Haiku actually does have accounts, but the “setup process” happens in a text editor.
The same can be said of all the *nix operating systems post-install: they usually have a useradd or adduser command, but you don’t have to use it to create an account; you can just edit the files directly.
The only sensible way to read the law is that (as the plain text of the law says) the operating system is required to provide (but not to require) a mechanism for the account creator to specify an age of the user.
(And, again, that only applies to operating systems that are based in or dependent upon a presence in California, since otherwise California law has no jurisdiction over that operating system. I Am Not A Lawyer, but that that part seems obvious.)
Frankly, that the EFF isn’t all over this demanding injunctions against is the most depressing thing about it.
A reasonable way (if we need to comply with that law) would be to ask this in FirstBootPrompt, at the same time where you pick a language and keyboard layout. Just a popup menu with a list of age brackets to pick from and an extra option “not a resident of California”. Then we can write this to some setting file and document it for applications to access if they need to.
It is meant as a kind of parental control measure. You can create an account for your children and set a flag that says “this is a kid account”. Then apps and websites could check that and prevent the kid from accessing adult content. That’s all. It’s in fact a quite simple and non-intrusive solution. No ID checks, no webcam face scan to try to determine your age from your look.
But if the kid account has restricted privileges and cannot change the setting by itself, it does provide some safety. Sure, there are ways around it, and that means the kids will have to learn some computer hacking skills.
Overall, this seems a pretty reasonable way to do it, compared to actual age verification systems which would intrude much more on privacy.
The law explicitly says that the operating system is not supposed to do any verification of the actual user age, and cannot be blamed if the setting is wrongly configured, or if someone let a kid use a computer with an account declared as “over 18 years old”.
Streaming services with 18 rated content (so, all of them, really); Discord with groups marked as potentially having 18 rated content; websites that could potentially have 18 rated content. All asked for ID or for easily fakable video call age guessing stuff.

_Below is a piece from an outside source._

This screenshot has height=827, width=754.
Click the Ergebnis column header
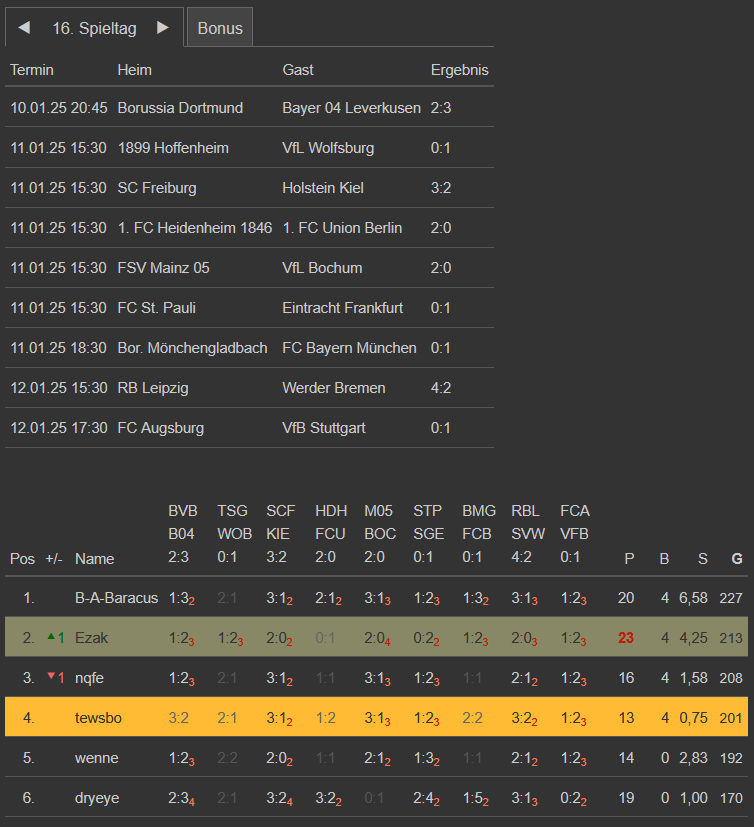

When I used my SIM card that routed data back through my EU ISP, I could get in again.
The mechanism has to be present even if they admit that it can’t work reliably and none has to use it…
How long did they take to issue such thing? I suggest a law to replace politicians by IA, they are an even bigger waste of resources and at least we would know why things are going wrong. LOL
This is the way that this kind of things are introduced: Like the boiling frog story, this laws are incrementally introduced. Now is just a “self attestation”, but tomorrow they will require another thing, and then, when you realize it, they will ask you for an ID and face scan to be able to login in your computer.

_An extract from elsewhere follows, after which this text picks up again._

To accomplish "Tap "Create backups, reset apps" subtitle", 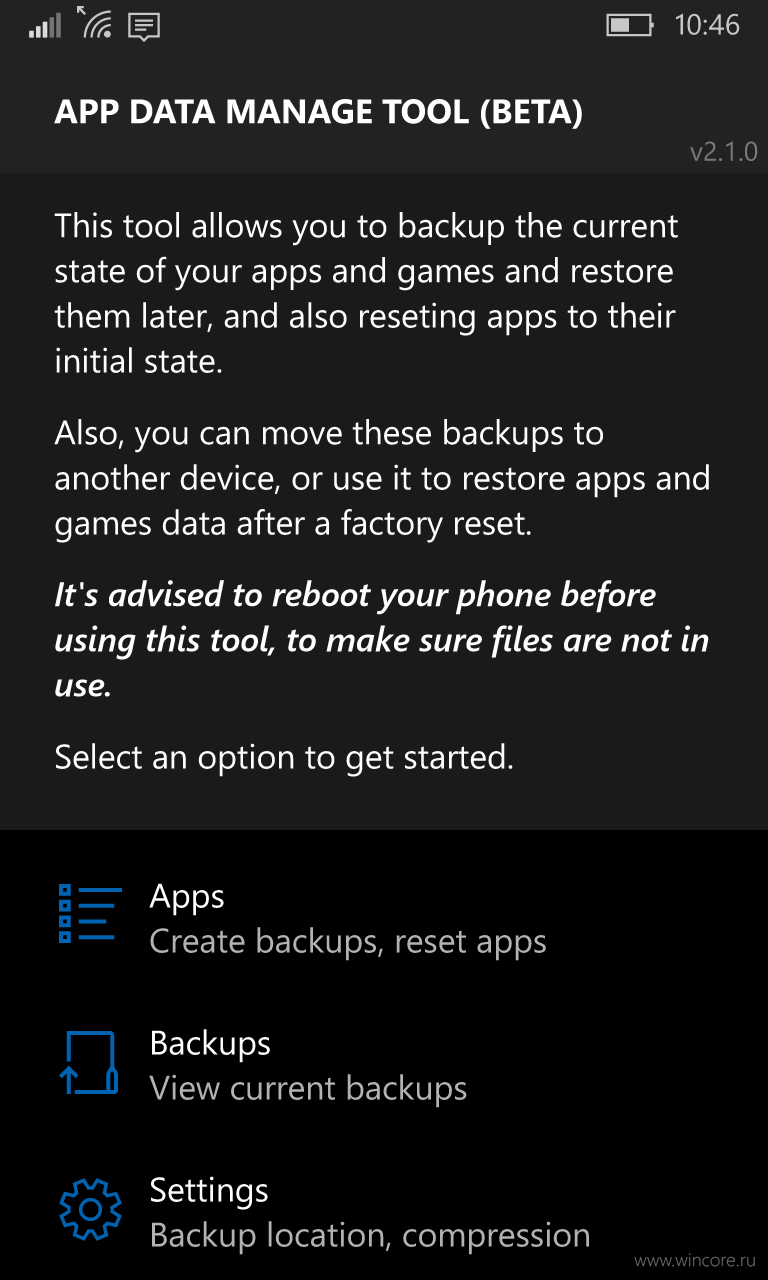I will click(348, 942).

The same approach was used for web pages in the past: at the beginning, they only asked "If you are an adult”. Now, in some countries like Spain an UK, they ask you to validate your identity.

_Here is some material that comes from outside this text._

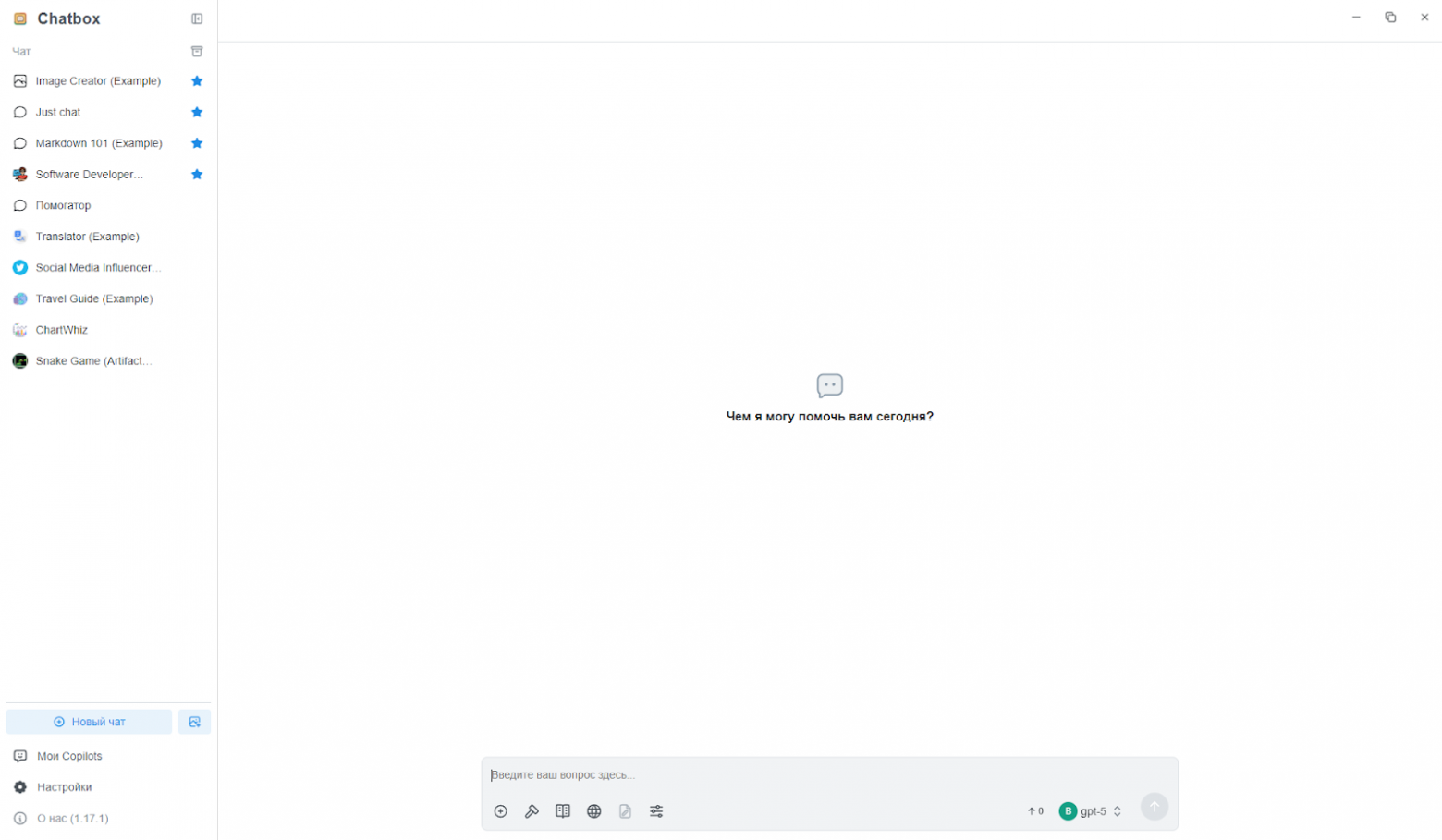Click the hammer tools icon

My custom CPU design is looking like it will use a large, custom instruction cracker instead of a kernel or boot firmware. FPGA based for maintainability, single instruction set architecture for warm boot, cold boot and shutdown procedures. It’ll be like not having an OS in some cases, nor needing one. C64 BASIC is not an OS. A bytecode compiler is not an OS, unstable instruction sets are not trackably consistent.
The year is 2027. @chaplintokyo logs in to a favourite website from his Linux / BSD /Haiku box:
“We regret that we cannot display this page as we were unable to retrieve compulsory age-related information. Please log in again from a commercial operating system”.
I don’t like that it is de facto rejecting responsibilities on the os and on parents when the problem is existence of those websites and their inability to put in place an age verification that works in decades.
Social networks, IA and porn sites are run by such poor companies…
I think that if the OS is acting as an escrow at the edge of the network, vouching for the age bracket of the user without divulging any privacy sensitive information, it will be preferable to giving access to the user’s ID to the social networking and other random online services whose security ethos and practices we have no way of knowing.
That’s the problem. It can’t replace real age verification on websites. Otherwise, the excuse will be the same as it always has been. “It’s not my fault if they lied on their age.”